Description
The book presents a collection of about seventy works that a couple of Turin collectors brought together during a passionate research on the recent iconography of the television in the visual arts, a legacy in particular of the hegemonic role assumed by the television imagery in today’s society.
The collection was born at the end of the eighties and reaches the present day with the particularity that no work has ever been commissioned directly to the artists. From the point of view of expressive languages, paintings, photographs, drawings, videos and small installations configure the monothematic complexity of the collection, which is counterpointed by the constellation of protagonists of the history of international contemporary art, such as Nam June Paik, Marcel Dzama, Tony Oursler, Joe Tilson, Euan Macdonald, Steven Meek, Martin Noll, Beate Spalthoff, Christian Rainer, Bob & Roberta Smith, Kocheisen Hullmann and William Klein. Alongside them are the exponents of Italian art, starting with the legendary canvases emulsified by Mario Schifano, dated at the end of the sixties, with which the film and television presence “glamorous” the clashes in the French May square. Going up the slope of the years, variants on the cathode box theme are collected offered by Ugo Nespolo, Salvo, Aldo Mondino, Bruno Zanichelli, Luigi Stoisa, Anna Comba, Giorgio Avigdor, Pierluigi Pusole, Ennio Bertrand, Maurizio Vetrugno, Santo Cinalli, Raffaello Ferrazzi, Fausto Gilberti, Enzo Gagliardino, Marco Nereo Rotelli, Giovanna Picciau, Flavio Favelli, Daniele Galliano, GEC, ConiglioViola, Nicus Lucà, Marzia Migliora, Margherita Morgantin, Gabriele Picco, Bostik, Sarah Bowyer, Maria Bruni, Laboratorio Saccardi, Marco Calò, Sergio Cascavilla, Ronald Victor Kastelic, Stefano Pisano, Enrico De Paris, Andrea Mandarino, Claudio Destito, Corrado Porchietti, Ruggero Cosentino di Rondè, Andrea Pozzato, Alessandro Rivoir, Jimmy Rivoltella, Ernesto Cretti, up to and including emerging young people such as Laurina Paperina, Ramona Vada , Ester Viapiano, Andrea Facco, Maria Domenica Rapicavoli, Sara Abbasian, Monica D’Alessandro, Fabio Giorgianni. Many works in the collection depict the television as the subject and object of personal and collective rituals, alongside interior views that give way to settings with clear sociological documentation on the use of the television instrument and at other times replicate in a parodic key the fiction transmitted by the tv / shadow box.
The collection interprets a moment of Italian artistic research which, in the mid-1980s, saw the emergence of a pictorial phenomenon called Medialism, with particular connotations in the Turin area. In the city where Arte Povera was born, two decades later a new pictorial generation grew up in the media sector. The most accredited exponents are all present in the collection with works that are among the most representative of the movement, starting with the pioneering triad composed of Zanichelli, Ferrazzi (now legendary for their promising career that was prematurely interrupted), and Pusole, the only “witness” to his death team and the first young Turin artist to cross the pavilions of the Venice Biennale in June 1990 and with whom Medialism was officially consecrated.

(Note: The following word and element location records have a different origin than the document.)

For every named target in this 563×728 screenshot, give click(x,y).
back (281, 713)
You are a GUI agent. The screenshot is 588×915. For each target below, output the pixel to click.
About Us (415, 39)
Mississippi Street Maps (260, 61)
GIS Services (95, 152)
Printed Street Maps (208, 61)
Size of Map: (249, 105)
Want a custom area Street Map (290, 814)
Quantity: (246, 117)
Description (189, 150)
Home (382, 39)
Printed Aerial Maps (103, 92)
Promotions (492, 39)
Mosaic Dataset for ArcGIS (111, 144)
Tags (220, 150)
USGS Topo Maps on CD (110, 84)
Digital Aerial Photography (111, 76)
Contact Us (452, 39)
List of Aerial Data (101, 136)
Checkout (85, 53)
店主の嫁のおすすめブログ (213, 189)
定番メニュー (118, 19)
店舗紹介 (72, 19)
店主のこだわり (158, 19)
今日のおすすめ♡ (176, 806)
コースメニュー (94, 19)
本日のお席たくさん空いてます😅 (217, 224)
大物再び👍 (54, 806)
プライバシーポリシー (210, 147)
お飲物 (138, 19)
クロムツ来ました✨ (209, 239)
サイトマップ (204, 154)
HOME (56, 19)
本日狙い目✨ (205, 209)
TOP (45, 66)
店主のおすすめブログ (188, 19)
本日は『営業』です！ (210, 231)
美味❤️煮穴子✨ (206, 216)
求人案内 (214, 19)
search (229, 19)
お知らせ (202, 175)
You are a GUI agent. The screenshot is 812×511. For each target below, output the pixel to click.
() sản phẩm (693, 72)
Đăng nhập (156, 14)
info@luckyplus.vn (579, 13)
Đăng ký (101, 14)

To the patrol of the “magnificent three”, who for their training and research turned to the television tool without any academic mediation but passing through fanzines, advertising, urban writing and underground music, are added the signatures of Pisano, De Paris , Cascavilla and Kastelic. As a natural evolution, the television is very often interpreted as a means that communicates not so much and not only images, but also moods, anguish, loneliness and lack of communication, as well as witnessing social episodes and moments of denunciation, up to the point of composing a representation of the family environment, quiet but full of unknowns, as narrated by the works of Laura MacCafferty and Caroline Walker.